• TASK DESCRIPTION: Quote exactly and only this range of lines in the data below: the line that holds "Privacy Policy (304, 2377)" to the line that holds "Evaluatori Bunuri Mobile (741, 1237)", both included.

── DATA

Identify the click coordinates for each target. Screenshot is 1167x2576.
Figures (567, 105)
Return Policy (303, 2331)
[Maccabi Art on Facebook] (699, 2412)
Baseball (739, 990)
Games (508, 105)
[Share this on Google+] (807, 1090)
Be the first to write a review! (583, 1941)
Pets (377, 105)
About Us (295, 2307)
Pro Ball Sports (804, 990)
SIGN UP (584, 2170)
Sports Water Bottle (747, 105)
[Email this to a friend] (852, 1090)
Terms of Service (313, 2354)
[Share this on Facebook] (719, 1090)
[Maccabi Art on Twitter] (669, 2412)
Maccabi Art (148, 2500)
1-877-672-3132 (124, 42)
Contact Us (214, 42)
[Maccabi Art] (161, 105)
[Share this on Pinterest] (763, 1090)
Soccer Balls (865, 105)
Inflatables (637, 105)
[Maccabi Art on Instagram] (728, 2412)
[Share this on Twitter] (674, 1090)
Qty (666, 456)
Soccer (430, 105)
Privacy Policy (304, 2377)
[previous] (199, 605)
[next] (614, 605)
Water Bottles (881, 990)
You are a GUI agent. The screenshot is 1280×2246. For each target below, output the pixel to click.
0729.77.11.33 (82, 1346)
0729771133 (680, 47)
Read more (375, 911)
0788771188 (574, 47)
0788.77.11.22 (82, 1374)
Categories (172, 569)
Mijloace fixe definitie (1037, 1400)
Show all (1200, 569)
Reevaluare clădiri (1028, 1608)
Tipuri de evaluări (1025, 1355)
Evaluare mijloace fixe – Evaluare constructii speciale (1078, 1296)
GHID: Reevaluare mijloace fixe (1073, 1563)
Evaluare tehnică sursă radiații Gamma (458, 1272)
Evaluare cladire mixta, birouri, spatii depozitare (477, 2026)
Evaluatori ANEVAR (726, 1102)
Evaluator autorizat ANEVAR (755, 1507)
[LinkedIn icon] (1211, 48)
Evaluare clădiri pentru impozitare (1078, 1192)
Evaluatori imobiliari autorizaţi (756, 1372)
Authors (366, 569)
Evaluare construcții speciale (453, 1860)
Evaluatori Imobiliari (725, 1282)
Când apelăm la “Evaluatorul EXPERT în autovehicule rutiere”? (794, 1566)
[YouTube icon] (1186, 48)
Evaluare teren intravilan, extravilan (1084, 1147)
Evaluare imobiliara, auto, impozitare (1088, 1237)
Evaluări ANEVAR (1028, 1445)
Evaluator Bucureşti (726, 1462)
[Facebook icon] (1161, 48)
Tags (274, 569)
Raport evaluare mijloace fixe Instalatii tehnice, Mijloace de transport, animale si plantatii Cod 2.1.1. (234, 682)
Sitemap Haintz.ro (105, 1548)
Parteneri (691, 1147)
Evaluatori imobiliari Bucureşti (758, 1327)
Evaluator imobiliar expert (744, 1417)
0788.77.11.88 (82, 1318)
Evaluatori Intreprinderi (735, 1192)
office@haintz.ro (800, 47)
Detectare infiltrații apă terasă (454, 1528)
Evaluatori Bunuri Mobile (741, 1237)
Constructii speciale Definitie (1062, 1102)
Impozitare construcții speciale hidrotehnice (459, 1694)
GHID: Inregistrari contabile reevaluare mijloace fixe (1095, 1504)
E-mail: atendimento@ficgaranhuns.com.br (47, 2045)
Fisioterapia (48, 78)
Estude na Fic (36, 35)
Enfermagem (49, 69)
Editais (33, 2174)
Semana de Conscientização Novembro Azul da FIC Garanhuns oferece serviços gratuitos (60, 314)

────

• SOLUTION BELOW:
Privacy Policy (304, 2377)
[previous] (199, 605)
[next] (614, 605)
Water Bottles (881, 990)
You are a GUI agent. The screenshot is 1280×2246. For each target below, output the pixel to click.
0729.77.11.33 (82, 1346)
0729771133 (680, 47)
Read more (375, 911)
0788771188 (574, 47)
0788.77.11.22 (82, 1374)
Categories (172, 569)
Mijloace fixe definitie (1037, 1400)
Show all (1200, 569)
Reevaluare clădiri (1028, 1608)
Tipuri de evaluări (1025, 1355)
Evaluare mijloace fixe – Evaluare constructii speciale (1078, 1296)
GHID: Reevaluare mijloace fixe (1073, 1563)
Evaluare tehnică sursă radiații Gamma (458, 1272)
Evaluare cladire mixta, birouri, spatii depozitare (477, 2026)
Evaluatori ANEVAR (726, 1102)
Evaluator autorizat ANEVAR (755, 1507)
[LinkedIn icon] (1211, 48)
Evaluare clădiri pentru impozitare (1078, 1192)
Evaluatori imobiliari autorizaţi (756, 1372)
Authors (366, 569)
Evaluare construcții speciale (453, 1860)
Evaluatori Imobiliari (725, 1282)
Când apelăm la “Evaluatorul EXPERT în autovehicule rutiere”? (794, 1566)
[YouTube icon] (1186, 48)
Evaluare teren intravilan, extravilan (1084, 1147)
Evaluare imobiliara, auto, impozitare (1088, 1237)
Evaluări ANEVAR (1028, 1445)
Evaluator Bucureşti (726, 1462)
[Facebook icon] (1161, 48)
Tags (274, 569)
Raport evaluare mijloace fixe Instalatii tehnice, Mijloace de transport, animale si plantatii Cod 2.1.1. (234, 682)
Sitemap Haintz.ro (105, 1548)
Parteneri (691, 1147)
Evaluatori imobiliari Bucureşti (758, 1327)
Evaluator imobiliar expert (744, 1417)
0788.77.11.88 (82, 1318)
Evaluatori Intreprinderi (735, 1192)
office@haintz.ro (800, 47)
Detectare infiltrații apă terasă (454, 1528)
Evaluatori Bunuri Mobile (741, 1237)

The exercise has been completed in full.